Padepokan Witasem
arya penangsang, pangeran benawa, silat pajang, demak
Bab 10 Lamun Parastra Ing Pungkasan

Lamun Parastra Ing Pungkasan 13

Ki Rangga Gagak Panji dan Ki Tumenggung Prabasena mengerti maksud ucapan terakhir Pangeran Tawang Balun. Mereka berdua duduk bersimpuh di depan orang yang jarang memperlihatkan ilmunya itu.

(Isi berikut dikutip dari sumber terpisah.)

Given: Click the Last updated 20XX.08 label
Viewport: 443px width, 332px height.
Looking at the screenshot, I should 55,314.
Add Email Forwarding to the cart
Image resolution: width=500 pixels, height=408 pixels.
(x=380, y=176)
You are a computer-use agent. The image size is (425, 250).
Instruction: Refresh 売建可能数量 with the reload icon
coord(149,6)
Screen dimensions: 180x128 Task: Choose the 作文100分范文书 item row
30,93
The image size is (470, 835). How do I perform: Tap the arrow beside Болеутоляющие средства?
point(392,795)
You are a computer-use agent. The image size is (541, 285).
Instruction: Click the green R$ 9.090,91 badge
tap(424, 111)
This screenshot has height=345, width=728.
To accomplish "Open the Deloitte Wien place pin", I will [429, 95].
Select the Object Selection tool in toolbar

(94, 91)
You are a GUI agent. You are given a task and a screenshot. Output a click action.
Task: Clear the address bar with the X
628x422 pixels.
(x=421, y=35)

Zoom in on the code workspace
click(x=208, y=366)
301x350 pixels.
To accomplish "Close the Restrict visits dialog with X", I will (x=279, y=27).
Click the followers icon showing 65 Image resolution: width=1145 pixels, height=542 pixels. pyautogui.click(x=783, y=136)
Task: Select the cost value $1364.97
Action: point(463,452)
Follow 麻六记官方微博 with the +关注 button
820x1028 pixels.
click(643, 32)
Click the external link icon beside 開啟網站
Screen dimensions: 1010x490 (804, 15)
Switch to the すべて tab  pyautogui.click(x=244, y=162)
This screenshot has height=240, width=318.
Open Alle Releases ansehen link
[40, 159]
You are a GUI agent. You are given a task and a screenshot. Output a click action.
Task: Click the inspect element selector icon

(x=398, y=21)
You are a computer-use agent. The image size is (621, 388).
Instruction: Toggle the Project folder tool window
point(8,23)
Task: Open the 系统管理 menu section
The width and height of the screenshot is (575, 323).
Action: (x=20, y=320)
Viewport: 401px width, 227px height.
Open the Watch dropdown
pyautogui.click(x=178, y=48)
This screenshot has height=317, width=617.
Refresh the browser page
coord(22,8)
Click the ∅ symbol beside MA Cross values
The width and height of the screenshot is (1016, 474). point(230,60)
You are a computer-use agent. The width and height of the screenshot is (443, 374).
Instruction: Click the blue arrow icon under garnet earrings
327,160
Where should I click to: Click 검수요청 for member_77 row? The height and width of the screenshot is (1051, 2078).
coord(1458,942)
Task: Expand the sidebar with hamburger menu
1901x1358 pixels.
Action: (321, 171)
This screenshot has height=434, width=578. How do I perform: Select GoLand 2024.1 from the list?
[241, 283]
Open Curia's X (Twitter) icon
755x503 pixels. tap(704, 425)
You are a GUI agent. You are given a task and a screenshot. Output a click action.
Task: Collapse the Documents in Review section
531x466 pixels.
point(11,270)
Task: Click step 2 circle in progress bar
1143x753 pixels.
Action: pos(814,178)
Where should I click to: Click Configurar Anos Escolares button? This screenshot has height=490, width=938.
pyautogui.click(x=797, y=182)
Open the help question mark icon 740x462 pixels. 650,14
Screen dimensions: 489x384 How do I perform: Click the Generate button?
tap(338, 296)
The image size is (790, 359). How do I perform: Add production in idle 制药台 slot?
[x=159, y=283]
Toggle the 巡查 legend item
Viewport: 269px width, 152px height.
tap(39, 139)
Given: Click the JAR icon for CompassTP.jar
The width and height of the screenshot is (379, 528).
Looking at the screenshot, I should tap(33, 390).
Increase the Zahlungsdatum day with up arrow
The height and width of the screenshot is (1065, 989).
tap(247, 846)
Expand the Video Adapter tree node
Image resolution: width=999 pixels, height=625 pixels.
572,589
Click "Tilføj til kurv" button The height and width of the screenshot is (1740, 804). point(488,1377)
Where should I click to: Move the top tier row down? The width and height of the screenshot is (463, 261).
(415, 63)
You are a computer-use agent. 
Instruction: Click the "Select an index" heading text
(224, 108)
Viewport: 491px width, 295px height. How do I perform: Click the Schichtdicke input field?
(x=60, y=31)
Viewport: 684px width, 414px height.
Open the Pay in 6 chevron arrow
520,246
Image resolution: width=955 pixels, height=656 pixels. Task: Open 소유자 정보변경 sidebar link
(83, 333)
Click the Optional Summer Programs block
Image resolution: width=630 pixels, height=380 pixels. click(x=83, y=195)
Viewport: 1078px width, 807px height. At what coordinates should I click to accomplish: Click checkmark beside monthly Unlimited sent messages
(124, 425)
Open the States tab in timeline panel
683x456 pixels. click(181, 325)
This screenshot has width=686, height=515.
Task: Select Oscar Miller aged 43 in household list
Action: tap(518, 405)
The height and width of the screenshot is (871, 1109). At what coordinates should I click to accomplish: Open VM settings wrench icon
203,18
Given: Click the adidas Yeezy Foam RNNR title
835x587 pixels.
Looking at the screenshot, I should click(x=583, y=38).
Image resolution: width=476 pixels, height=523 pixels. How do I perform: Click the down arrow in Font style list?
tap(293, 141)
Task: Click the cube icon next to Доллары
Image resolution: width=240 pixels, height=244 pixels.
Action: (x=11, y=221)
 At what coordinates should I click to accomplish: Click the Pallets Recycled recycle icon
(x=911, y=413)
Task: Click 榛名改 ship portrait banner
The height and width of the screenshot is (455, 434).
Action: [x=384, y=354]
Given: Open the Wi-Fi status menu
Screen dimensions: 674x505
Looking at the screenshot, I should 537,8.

Selanjutnya Pangeran Tawang Balun berkata, “Tidak ada yang sempurna untuk setiap yang kita kerjakan. Tidak juga engkau, bahkan itu masih berlaku untukku meski usiaku tak lebih tua dari sejentik sisa cahaya matahari senja. Orang akan tetap berkata sesuai yang diinginkannya, sesuai dengan kepentingannya, sesuai dengan tujuannya. Walau pun itu akan menyakitimu, mereka akan tetap berkata-kata. Gagak Panji, bisa jadi engkau membenci dirimu sendiri karena telah melawan kehendak pamanmu. Barangkali juga engkau merasa bangga dengan keputusanmu itu. Pergeseran-pergeseran suara hati adalah wujud dari kehidupan yang tidak sempurna. Aku tahu engkau juga berpikir bahwa peperangan ini lepas dari kesenangan yang menyenangkan. Bukan pula gelanggang pembuktian tentang yang terkuat atau paling cerdik mengatur siasat. Ini bukan menang dan kalah, namun jauh lebih tinggi dari segala akibat kebendaan.”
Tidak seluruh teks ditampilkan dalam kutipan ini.